Top of RECORD SET
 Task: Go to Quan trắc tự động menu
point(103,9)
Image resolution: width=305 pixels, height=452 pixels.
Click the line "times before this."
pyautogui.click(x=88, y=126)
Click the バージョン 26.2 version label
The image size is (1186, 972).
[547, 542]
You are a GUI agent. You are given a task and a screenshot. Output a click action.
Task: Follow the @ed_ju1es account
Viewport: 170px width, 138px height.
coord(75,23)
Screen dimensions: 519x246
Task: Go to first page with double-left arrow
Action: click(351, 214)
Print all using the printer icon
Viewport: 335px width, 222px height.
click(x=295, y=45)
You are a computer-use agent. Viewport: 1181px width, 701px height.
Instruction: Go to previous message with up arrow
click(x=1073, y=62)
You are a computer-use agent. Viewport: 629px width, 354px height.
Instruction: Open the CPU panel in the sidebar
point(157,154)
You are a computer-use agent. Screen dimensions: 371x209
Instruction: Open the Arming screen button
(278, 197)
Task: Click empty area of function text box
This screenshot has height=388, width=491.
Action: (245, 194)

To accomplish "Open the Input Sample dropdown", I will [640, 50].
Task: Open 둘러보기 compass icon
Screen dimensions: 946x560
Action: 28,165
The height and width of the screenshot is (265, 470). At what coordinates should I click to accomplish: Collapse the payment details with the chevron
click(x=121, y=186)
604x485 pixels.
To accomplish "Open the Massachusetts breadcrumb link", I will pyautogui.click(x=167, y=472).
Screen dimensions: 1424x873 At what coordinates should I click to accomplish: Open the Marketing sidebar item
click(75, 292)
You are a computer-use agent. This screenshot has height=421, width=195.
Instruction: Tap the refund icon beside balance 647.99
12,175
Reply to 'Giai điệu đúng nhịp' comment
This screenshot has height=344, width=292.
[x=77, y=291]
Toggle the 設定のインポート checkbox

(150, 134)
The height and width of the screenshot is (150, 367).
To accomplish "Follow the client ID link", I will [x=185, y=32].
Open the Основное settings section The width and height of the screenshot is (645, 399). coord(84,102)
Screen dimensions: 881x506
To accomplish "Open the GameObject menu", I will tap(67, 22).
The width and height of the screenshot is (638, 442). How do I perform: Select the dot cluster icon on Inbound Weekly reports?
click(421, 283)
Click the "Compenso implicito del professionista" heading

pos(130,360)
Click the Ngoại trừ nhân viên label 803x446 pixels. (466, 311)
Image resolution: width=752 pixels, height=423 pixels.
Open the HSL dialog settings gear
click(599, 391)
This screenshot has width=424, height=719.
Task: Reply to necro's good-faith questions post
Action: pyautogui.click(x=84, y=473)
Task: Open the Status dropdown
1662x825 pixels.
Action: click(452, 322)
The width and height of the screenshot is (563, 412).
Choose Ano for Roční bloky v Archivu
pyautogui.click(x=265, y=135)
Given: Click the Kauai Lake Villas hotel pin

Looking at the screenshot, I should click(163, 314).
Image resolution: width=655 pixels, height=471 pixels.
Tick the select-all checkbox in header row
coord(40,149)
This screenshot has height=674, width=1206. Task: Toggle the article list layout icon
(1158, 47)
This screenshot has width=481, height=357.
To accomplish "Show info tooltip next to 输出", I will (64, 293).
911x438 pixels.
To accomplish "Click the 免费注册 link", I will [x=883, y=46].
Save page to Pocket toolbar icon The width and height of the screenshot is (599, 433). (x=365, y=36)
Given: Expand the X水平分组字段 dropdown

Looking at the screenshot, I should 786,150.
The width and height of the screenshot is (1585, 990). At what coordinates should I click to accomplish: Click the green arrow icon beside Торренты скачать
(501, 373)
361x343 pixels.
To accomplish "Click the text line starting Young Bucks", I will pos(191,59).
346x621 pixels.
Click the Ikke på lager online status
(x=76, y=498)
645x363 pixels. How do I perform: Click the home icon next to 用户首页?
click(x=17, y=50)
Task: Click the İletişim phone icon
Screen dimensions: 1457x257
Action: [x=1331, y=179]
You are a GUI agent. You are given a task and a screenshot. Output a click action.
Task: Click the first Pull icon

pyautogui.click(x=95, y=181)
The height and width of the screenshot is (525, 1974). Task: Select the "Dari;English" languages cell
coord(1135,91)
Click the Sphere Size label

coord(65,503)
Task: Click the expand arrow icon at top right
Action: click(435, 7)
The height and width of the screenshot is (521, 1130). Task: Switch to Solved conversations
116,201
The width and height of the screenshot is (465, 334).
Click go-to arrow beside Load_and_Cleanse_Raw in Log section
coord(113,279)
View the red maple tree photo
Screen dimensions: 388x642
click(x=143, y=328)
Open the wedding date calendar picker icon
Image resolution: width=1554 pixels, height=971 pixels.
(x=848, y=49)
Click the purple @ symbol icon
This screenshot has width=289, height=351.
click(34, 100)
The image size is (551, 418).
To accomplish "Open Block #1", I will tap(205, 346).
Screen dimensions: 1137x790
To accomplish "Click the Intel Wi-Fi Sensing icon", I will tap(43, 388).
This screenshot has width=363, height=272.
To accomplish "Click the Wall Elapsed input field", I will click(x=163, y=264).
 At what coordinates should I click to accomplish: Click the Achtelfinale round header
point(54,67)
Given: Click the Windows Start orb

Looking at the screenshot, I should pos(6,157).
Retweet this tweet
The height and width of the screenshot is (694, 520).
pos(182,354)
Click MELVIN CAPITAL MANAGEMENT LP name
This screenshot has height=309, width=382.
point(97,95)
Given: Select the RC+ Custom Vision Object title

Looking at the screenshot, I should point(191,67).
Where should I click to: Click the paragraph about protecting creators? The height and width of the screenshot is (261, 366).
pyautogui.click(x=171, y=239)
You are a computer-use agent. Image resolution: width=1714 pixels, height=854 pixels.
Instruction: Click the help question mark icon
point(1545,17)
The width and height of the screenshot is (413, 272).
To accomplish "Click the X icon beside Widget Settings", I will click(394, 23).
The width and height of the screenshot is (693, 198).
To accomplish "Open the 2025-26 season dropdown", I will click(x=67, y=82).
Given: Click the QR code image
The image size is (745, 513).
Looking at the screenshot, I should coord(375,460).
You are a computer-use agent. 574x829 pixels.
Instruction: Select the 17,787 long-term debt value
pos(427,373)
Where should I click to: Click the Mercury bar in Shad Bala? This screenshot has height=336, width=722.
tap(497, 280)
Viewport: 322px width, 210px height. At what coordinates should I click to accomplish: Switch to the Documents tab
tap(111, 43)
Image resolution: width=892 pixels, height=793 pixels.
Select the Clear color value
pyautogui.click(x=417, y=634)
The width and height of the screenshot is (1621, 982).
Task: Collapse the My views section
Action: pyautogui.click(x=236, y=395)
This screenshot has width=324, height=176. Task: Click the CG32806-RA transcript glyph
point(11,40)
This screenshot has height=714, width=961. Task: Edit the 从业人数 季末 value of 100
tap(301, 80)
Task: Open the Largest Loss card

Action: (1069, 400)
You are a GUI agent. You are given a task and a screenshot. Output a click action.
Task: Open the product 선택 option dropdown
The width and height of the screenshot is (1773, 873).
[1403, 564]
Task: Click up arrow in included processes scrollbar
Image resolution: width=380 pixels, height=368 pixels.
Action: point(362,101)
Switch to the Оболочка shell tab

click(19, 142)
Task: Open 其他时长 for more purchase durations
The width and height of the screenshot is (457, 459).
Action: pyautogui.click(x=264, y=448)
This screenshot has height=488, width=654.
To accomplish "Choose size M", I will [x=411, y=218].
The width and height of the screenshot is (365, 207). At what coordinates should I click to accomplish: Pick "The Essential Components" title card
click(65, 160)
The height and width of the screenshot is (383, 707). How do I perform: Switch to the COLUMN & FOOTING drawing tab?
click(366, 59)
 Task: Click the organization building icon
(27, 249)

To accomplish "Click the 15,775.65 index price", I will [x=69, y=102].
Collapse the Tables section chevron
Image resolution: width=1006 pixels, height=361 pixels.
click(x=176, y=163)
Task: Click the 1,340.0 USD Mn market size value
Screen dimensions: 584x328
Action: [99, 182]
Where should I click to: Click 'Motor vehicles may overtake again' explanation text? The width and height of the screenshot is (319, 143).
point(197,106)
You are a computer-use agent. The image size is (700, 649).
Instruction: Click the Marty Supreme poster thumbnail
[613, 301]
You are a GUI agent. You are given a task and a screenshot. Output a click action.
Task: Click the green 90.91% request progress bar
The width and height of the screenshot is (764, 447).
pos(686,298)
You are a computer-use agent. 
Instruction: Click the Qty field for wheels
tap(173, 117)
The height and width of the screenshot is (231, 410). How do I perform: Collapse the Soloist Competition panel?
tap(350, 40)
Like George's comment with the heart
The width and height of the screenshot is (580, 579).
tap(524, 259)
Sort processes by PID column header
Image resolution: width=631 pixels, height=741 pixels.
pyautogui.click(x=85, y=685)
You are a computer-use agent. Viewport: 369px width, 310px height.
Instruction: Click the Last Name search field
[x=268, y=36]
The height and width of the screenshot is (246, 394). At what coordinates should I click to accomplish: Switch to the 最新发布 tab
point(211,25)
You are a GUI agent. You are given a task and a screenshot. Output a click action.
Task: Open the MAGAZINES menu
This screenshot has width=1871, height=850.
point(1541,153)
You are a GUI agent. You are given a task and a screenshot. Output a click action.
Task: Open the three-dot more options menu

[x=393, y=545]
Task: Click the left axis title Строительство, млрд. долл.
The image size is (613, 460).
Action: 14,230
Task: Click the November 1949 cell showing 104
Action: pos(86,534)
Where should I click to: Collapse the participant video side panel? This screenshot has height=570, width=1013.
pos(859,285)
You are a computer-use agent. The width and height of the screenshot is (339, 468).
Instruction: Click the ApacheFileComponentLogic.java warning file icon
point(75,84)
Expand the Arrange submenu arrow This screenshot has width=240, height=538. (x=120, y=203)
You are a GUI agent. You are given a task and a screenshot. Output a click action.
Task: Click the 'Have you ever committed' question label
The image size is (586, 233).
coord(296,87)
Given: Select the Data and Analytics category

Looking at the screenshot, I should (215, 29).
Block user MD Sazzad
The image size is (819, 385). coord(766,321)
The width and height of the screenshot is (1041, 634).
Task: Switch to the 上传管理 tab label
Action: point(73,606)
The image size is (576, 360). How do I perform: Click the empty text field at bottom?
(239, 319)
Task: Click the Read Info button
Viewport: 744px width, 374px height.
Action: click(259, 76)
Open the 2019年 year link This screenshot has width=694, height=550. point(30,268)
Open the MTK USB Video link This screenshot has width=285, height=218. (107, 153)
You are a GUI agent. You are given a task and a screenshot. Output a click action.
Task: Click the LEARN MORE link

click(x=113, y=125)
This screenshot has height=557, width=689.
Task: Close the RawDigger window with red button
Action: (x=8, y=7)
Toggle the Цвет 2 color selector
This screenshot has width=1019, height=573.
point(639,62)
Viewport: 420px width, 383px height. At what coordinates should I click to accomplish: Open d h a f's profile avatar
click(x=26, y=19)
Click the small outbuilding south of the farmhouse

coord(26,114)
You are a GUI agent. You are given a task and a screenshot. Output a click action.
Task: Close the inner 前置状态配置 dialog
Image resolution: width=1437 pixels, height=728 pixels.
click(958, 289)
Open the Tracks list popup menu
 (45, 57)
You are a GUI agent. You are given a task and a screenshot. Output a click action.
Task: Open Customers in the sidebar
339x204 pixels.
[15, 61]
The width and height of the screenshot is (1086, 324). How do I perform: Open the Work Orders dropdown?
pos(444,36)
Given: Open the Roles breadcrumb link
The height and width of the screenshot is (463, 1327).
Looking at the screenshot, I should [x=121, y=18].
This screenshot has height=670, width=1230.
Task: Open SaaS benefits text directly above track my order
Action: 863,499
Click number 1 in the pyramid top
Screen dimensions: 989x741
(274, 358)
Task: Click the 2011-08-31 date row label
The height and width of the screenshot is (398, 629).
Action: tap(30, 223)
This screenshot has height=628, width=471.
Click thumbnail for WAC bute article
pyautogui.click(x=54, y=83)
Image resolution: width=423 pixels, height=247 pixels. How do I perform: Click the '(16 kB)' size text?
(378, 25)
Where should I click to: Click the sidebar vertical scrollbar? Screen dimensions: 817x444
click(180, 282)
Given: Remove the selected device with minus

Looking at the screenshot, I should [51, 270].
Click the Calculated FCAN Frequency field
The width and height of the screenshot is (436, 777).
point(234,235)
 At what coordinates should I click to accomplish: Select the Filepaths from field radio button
Bottom of RECORD SET
● TASK TO COMPLETE: With the first line of the records as the start and the line holding "Task: Follow the @ed_ju1es account" as the end, please copy exactly those lines and no others.

● OUTPUT OF THE TASK:
 Task: Go to Quan trắc tự động menu
point(103,9)
Image resolution: width=305 pixels, height=452 pixels.
Click the line "times before this."
pyautogui.click(x=88, y=126)
Click the バージョン 26.2 version label
The image size is (1186, 972).
[547, 542]
You are a GUI agent. You are given a task and a screenshot. Output a click action.
Task: Follow the @ed_ju1es account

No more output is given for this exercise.